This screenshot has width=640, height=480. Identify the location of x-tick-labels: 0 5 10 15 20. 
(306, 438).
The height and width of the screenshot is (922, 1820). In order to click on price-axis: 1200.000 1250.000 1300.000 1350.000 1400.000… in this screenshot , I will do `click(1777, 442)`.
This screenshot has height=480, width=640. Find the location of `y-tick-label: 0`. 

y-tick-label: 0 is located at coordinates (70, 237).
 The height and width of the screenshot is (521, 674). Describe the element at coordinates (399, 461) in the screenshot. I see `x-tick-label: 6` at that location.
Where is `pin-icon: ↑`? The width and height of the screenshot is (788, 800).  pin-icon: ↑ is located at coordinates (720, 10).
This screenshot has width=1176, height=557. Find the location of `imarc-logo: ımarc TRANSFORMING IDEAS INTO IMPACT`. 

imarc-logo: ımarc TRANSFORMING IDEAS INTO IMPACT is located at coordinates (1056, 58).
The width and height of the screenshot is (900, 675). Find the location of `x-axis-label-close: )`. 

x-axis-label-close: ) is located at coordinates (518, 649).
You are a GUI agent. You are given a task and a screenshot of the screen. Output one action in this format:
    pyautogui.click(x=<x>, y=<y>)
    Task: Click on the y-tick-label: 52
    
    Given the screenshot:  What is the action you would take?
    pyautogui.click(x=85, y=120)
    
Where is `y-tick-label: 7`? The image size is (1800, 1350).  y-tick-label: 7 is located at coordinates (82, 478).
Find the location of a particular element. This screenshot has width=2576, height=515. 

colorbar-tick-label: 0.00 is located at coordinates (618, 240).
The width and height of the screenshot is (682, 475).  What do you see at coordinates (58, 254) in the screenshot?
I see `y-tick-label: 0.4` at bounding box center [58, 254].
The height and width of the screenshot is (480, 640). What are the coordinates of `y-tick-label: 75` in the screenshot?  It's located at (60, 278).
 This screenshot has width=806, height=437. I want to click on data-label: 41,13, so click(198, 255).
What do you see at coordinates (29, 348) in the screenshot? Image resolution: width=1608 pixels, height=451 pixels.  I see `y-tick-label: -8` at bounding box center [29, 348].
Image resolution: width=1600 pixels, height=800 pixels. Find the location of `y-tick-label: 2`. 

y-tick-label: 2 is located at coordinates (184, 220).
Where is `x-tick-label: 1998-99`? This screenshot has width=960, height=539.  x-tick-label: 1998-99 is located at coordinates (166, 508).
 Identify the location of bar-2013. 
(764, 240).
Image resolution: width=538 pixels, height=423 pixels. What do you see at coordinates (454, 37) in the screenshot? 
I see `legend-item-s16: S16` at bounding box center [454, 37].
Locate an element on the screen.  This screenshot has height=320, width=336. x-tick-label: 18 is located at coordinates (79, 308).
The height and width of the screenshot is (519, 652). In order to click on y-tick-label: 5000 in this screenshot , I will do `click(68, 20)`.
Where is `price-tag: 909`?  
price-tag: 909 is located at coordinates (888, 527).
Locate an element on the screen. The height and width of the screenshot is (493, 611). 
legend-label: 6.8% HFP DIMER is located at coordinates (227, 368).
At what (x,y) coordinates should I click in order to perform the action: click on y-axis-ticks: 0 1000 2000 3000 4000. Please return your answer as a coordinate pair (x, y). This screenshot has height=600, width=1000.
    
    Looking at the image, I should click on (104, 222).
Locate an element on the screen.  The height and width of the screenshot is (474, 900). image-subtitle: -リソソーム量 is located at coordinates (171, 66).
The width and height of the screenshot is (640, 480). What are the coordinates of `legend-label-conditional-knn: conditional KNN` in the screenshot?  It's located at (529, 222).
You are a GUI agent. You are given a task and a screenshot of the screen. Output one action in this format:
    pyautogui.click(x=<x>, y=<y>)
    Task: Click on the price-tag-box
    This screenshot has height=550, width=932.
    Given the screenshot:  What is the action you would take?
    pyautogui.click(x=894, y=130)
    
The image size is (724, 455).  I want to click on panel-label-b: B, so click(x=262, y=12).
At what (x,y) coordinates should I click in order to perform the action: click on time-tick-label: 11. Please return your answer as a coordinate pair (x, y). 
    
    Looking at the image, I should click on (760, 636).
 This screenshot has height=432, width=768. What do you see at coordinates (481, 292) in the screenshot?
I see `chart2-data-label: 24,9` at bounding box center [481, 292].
####
A TAREFA:
Devolva sem nenhuma alteração as linhas do material que começam na linha com "Locate an element on the screen. The" e seguem até a linha com "legend-label: 6.8% HFP", incluindo ambas.

CAMPO DE RESPOSTA:
Locate an element on the screen. The height and width of the screenshot is (493, 611). 
legend-label: 6.8% HFP DIMER is located at coordinates (227, 368).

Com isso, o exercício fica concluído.